Keywords: vision difficulty, dementia, economic hardships, older adults, caregiver financial difficulty

Introduction

As the global population ages, it is becoming increasingly important to develop strategies to support the health and well-being of older adults and their caregivers (1, 2). Aging populations carry with them an increased prevalence of chronic disease, including vision difficulty (VD) and dementia (3, 4). Older adults with co-occurring sensory and cognitive difficulties are at increased risk for magnified caregiving needs and healthcare expenditures (5, 6). These financial costs are substantial; the Alzheimer’s Association estimated the costs of unpaid dementia caregiving at over $270 billion in 2021 (7).
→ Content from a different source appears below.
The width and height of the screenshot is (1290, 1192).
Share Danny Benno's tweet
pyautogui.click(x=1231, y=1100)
Economic security is central not only to older adults’ independence and well-being but also their caregivers’ welfare and capacity for caregiving (8, 9). Research on the financial capacity of older adults with dementia revealed challenges in domains ranging from monetary skills to conceptual knowledge, to financial judgement, all exacerbated with increasing disease severity (10). However, despite existing evidence establishing the relationship between vision and cognition, the role of co-occurring dementia and VD on financial implication for older adults and their caregivers is an overlooked aspect. While the concurrence of any two or more aging health conditions may be postulated to impact financial hardships, data show that co-occurring vision and cognitive impairments have a particularly strong and distinct impact on functioning (11, 12). Further, vision loss has been established as a risk factor for cognitive decline and dementia (13, 14). Therefore, understanding the interplay between vision and cognitive impairment and their cumulative impact on financial hardships is essential to plan for appropriate supportive interventions.
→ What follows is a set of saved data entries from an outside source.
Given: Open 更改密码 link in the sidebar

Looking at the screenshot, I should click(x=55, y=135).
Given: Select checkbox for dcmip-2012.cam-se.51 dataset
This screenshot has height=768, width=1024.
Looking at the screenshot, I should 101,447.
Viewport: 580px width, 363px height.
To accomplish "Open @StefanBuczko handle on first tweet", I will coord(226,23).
Diminished financial skills among older adults have also been identified as the strongest predictor of time-burden and hostility among caregivers (15). In previous research linking U.S. national samples of older adults and their caregivers, caring for older adults with VD was found to involve similar time demands as caring for older adults with dementia, but impacts on time demands and participation in valued activities were greater when caring for older adults with both dementia and VD (5). Caregivers face indirect costs of care (e.g., hours of informal care, opportunity cost of missed employment) in addition to direct costs (e.g., medications, consultations) (16). Consequently, a better understanding of economic outcomes among caregivers to older adults with chronic disease is also critical to identify areas to target financial resources and interventions.
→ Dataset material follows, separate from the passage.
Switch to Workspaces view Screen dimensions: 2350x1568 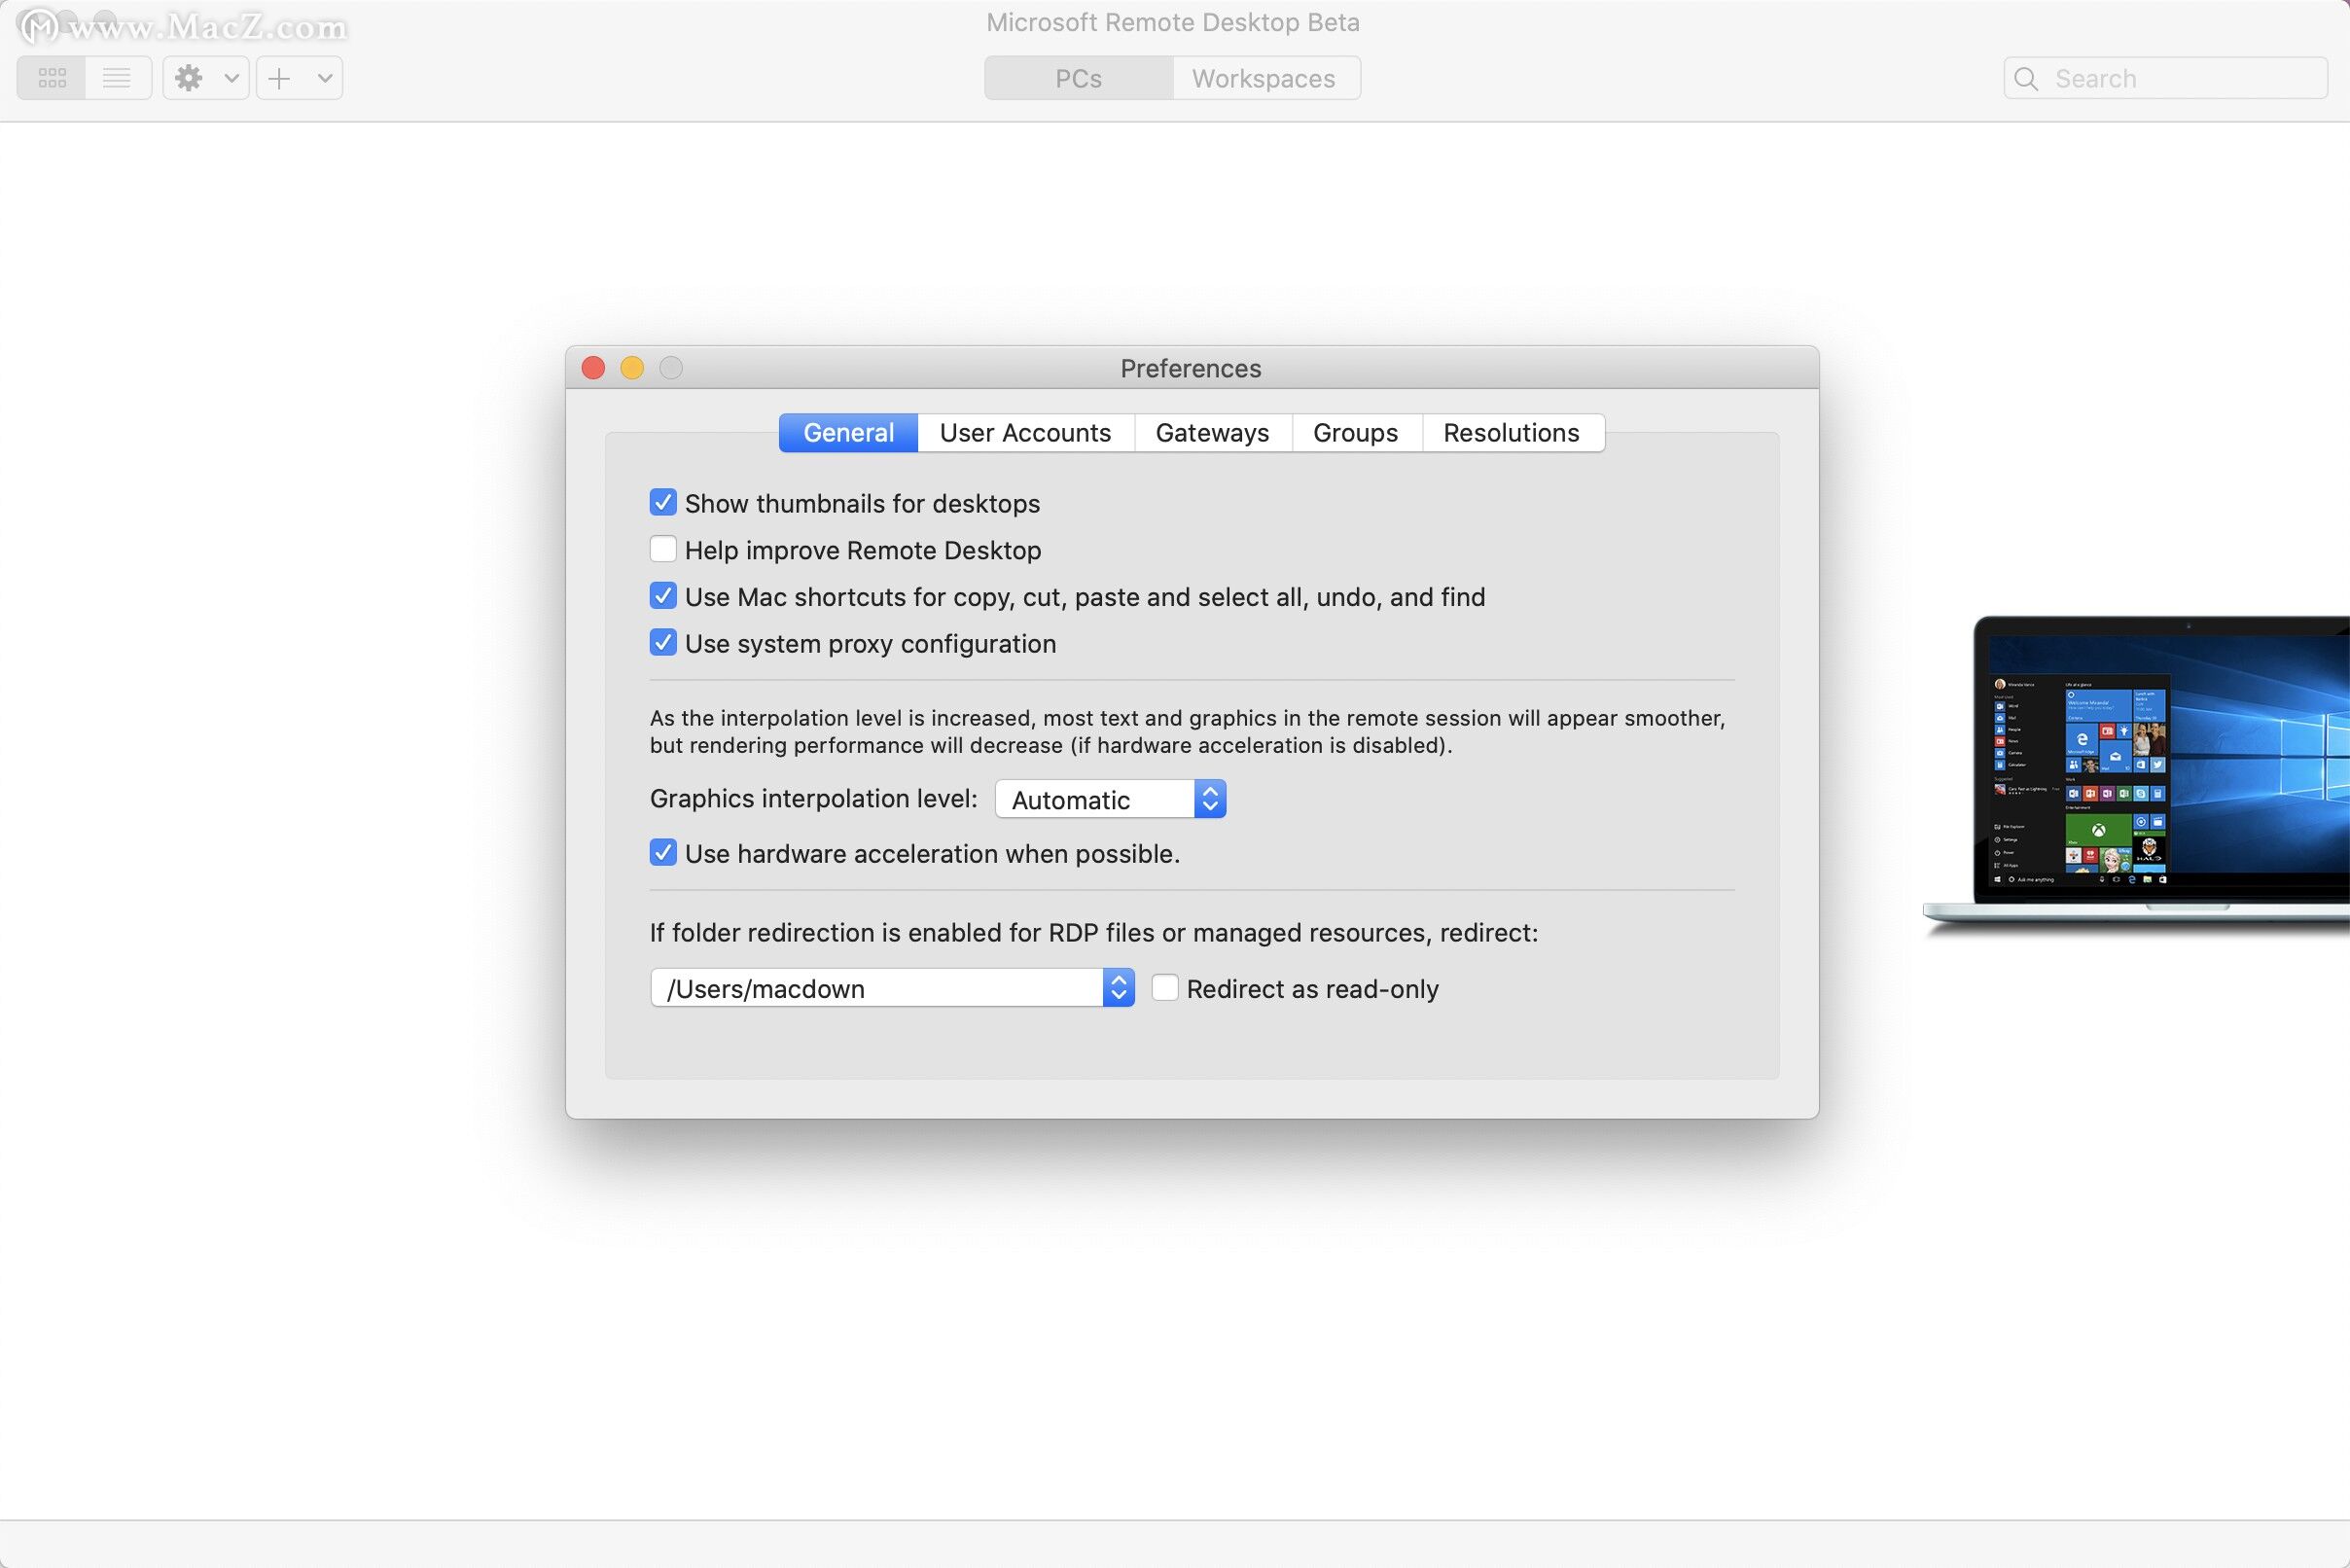[x=1264, y=77]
Here, using nationally representative data, we build on prior work to examine economic outcomes among older adults with VD and dementia linked to their caregivers across various domains, ranging from debt to food security and assistance. We hypothesized that VD and dementia not only pose substantial economic strains on older adults and their caregivers, but also that this strain is amplified when VD and dementia co-occur.

Materials and methods

Study population

This study population comprised of data from the 2015 National Health and Aging Trends Study (NHATS) linked to the 2015 National Study of Caregiving (NSOC). This linked 2015 NHATS-NSOC dataset provides a cross-sectional perspective of the habits and wellbeing of older adults and their caregivers in the United States. This secondary analysis of publicly available data was acknowledged as exempt research by the institutional review board of the Johns Hopkins School of Medicine.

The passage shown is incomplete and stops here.